Jul 12

The diamond is the star of any engagement ring, usually accounting for up to 90% of the ring’s cost. The setting that you choose, however, is what shows the diamond to its best advantage and sets the overall look of the ring. It is not a decision to take lightly.

Each type of ring setting has advantages and disadvantages, and a setting that looks good with an round cut may not look quite right with a heart-shaped diamond. Before you write out the check, do your research and try on rings with a variety of different settings so that you are able to make an informed decision.

Here are a few of the more popular engagement ring settings, along with some of the pros and cons to each of them.

Prong Setting

The most common setting for diamond engagement rings uses a series of small metal prongs to hold the stone firmly in place. This type of setting allows plenty of light to filter through the diamond to make it look its best, and it also allows for easy cleaning for all sides of the diamond. Because a prong setting leaves most of the diamond exposed, it also offers the least protection.
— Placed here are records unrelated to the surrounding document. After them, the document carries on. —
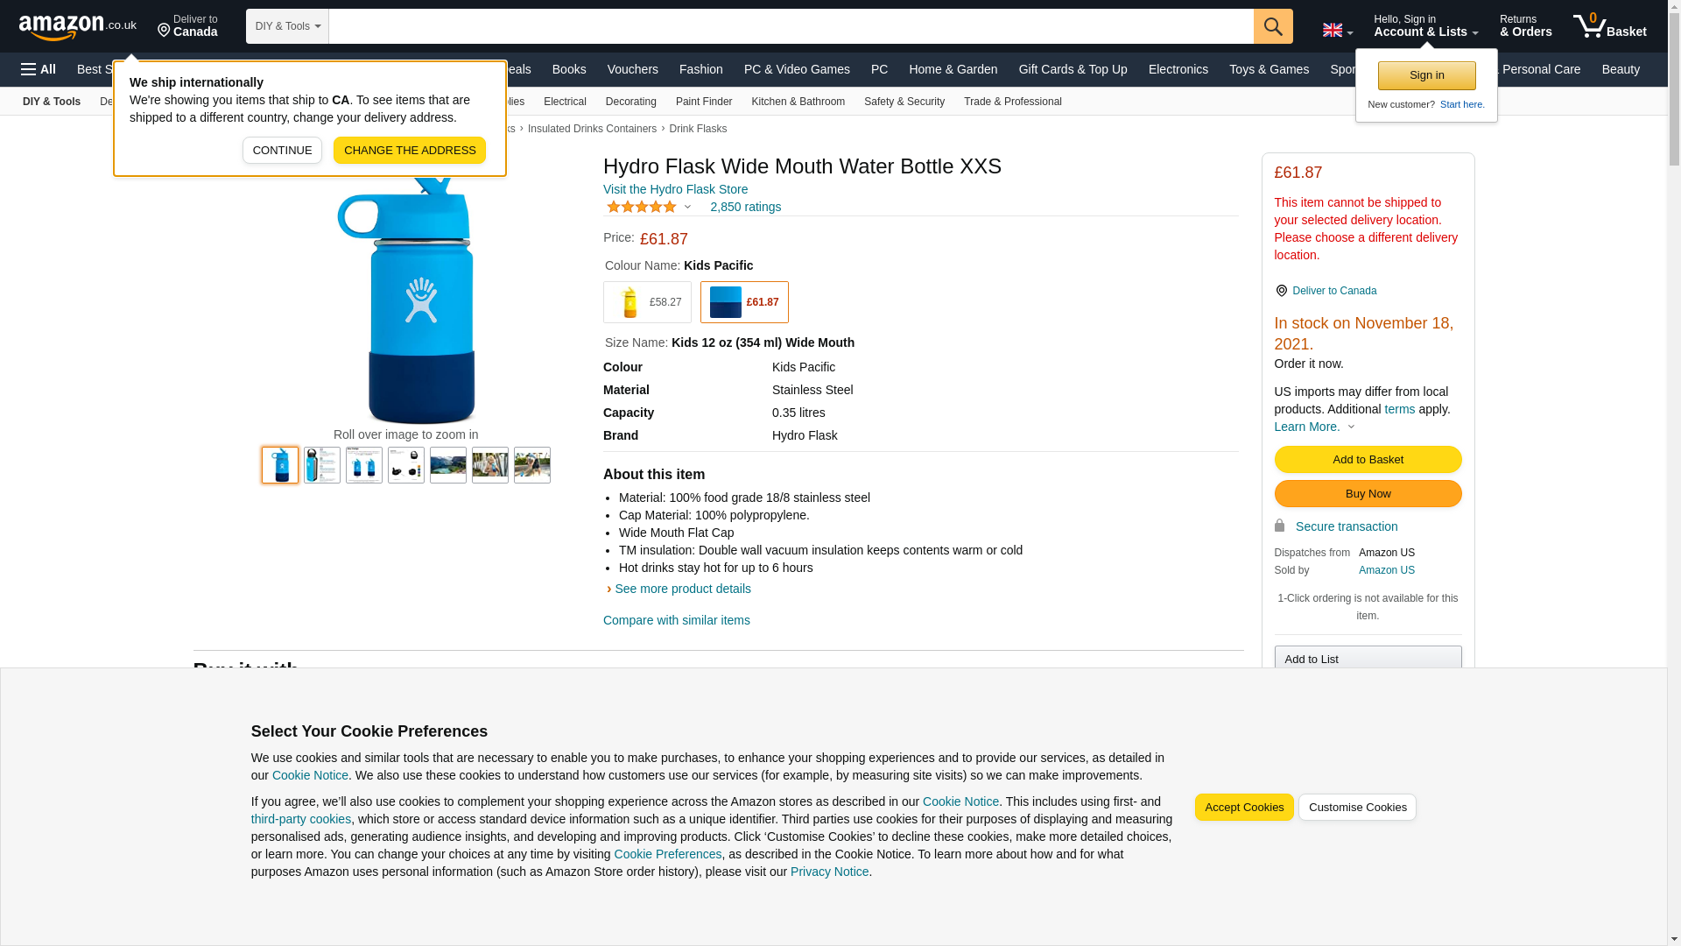Open the Electronics navigation menu item
The width and height of the screenshot is (1681, 946).
coord(1177,69)
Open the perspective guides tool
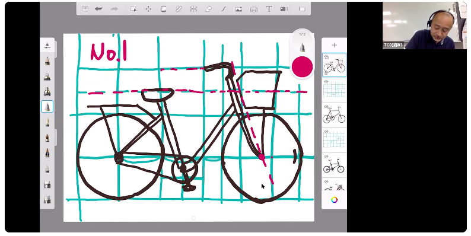This screenshot has width=471, height=236. pos(254,9)
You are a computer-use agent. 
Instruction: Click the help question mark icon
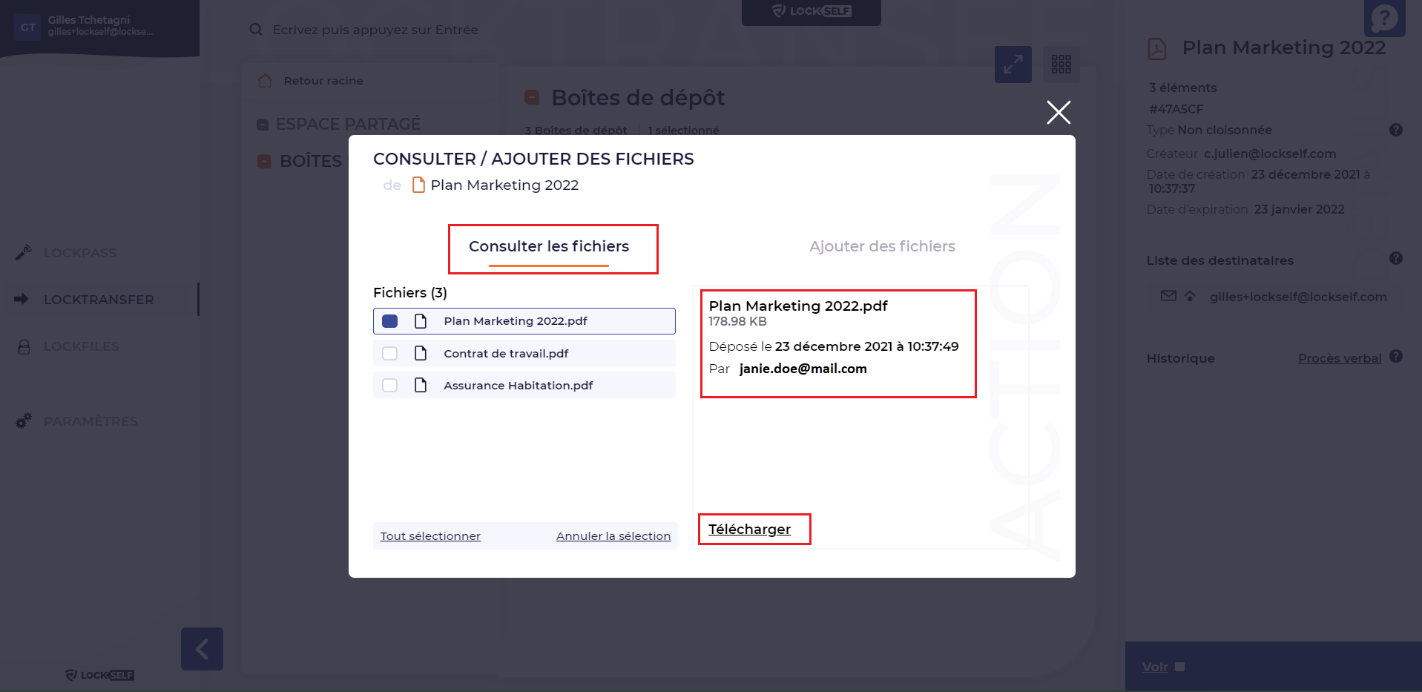[1384, 18]
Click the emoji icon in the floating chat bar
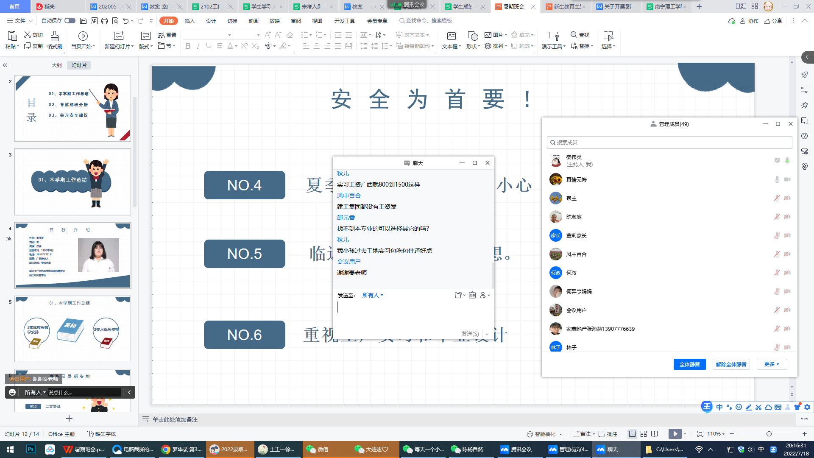This screenshot has width=814, height=458. tap(12, 392)
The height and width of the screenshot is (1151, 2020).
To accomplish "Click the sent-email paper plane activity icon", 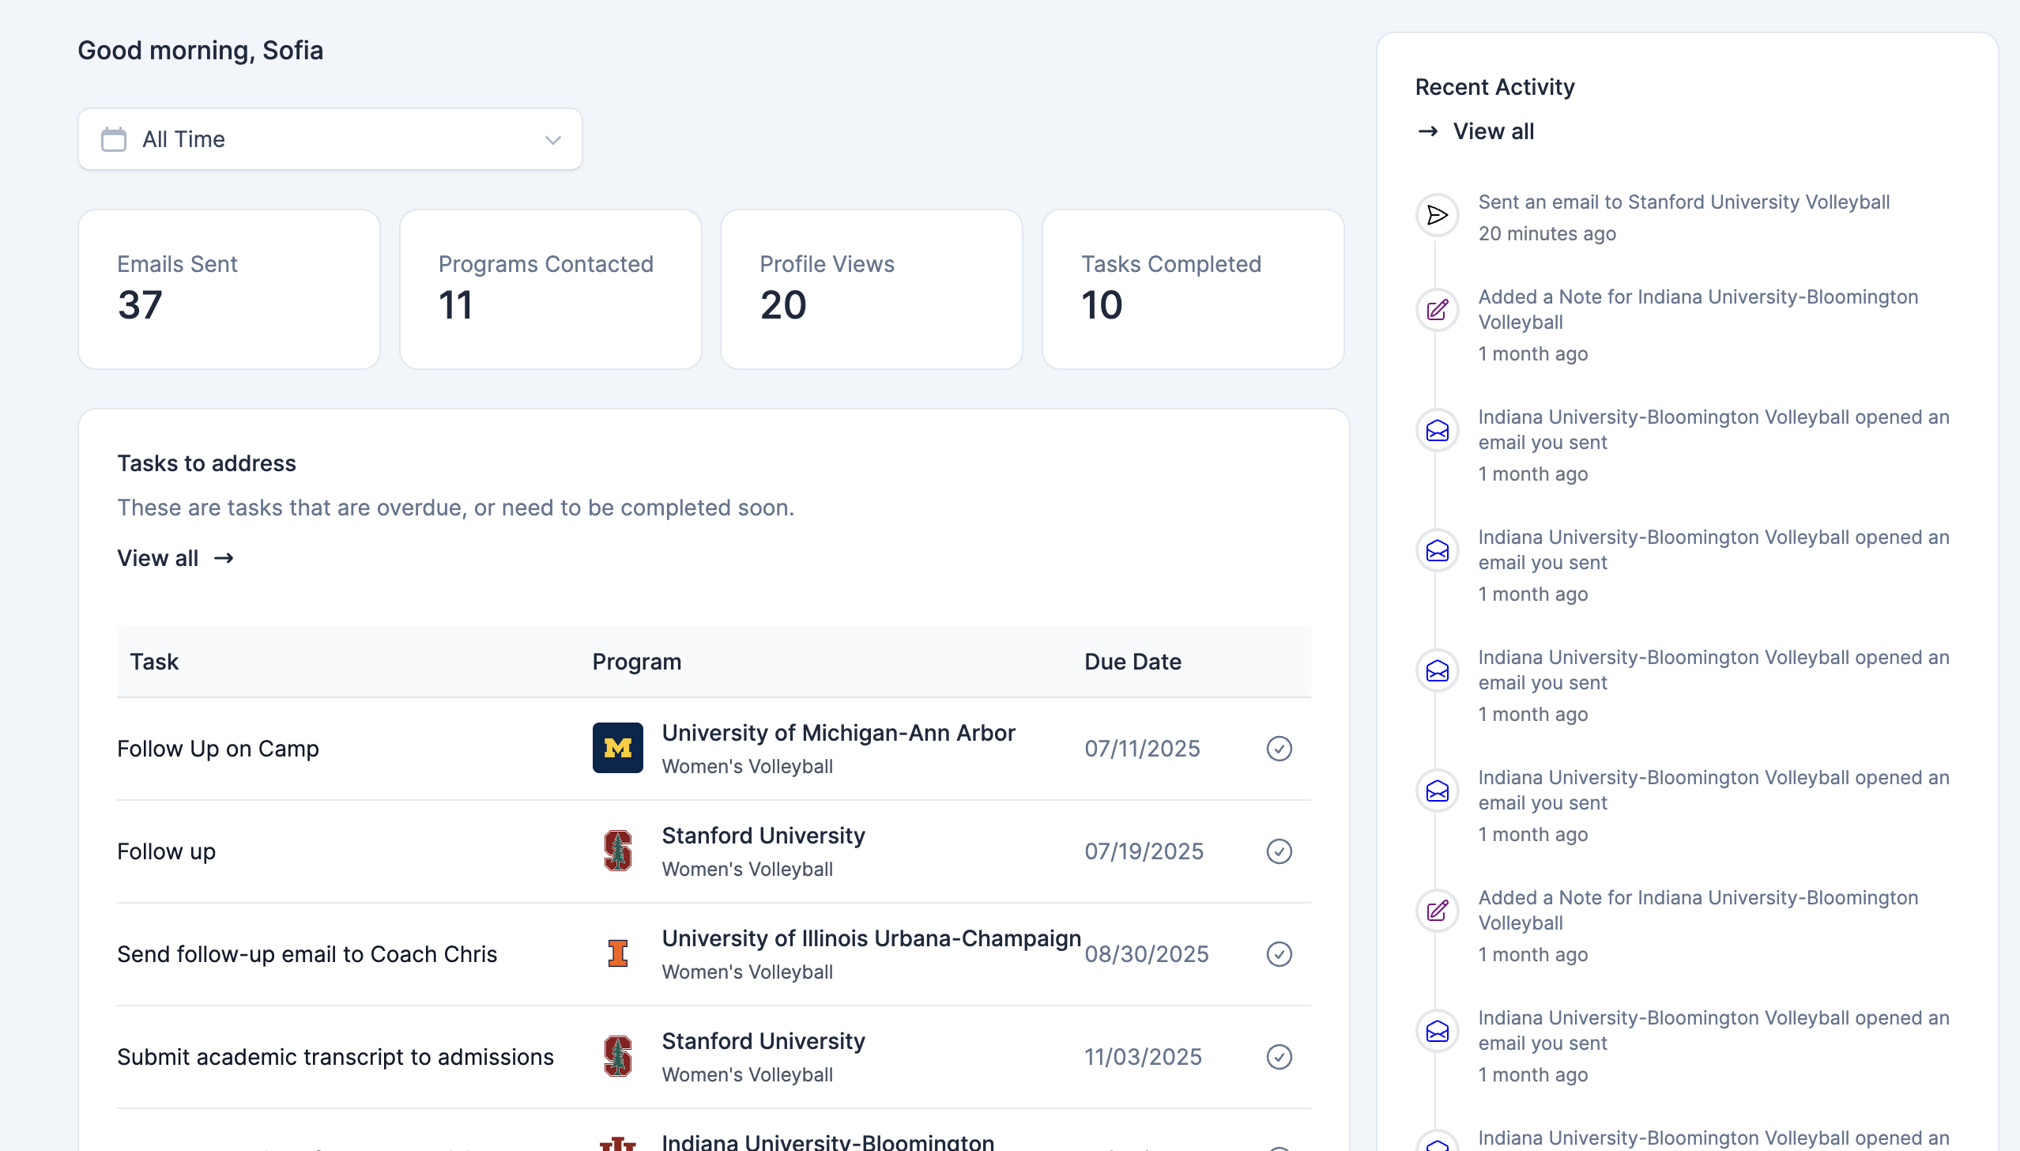I will pos(1437,215).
Choose an appropriate number of prongs for the size and type of diamond. Four prongs might not hold a large diamond securely enough, while six prongs may completely overwhelm a smaller stone. Be careful with prong settings, especially those set up very high up off the band as they have the tendency to get entangled in hair or to inadvertently scratch other people.

Bezel Setting

A bezel setting has a rim that fully or partially encases the diamond. This leaves a smooth ring surface and a well-protected diamond. Unfortunately, if you are planning on using yellow gold for the band, this type of setting might make a white diamond look less white than it really is. If you are using white gold or platinum for the band, a bezel setting can actually make a white diamond look larger.

Pave Setting

A pave setting sets many very small diamonds into several rows that are flush with the band. If you are only able to afford a small central stone, a pave setting can make everything look just a bit bigger and more sparkly. If you are considering a pave setting with white diamonds, make sure to choose either white gold or platinum so that the metal almost disappears, leaving you with rows of diamonds. This setting allows you to design almost any type of look you want at a relatively small cost. Rings with pave settings should be checked every few months by a jeweler, as you may find that the smaller stones are not always secure after a long period of time.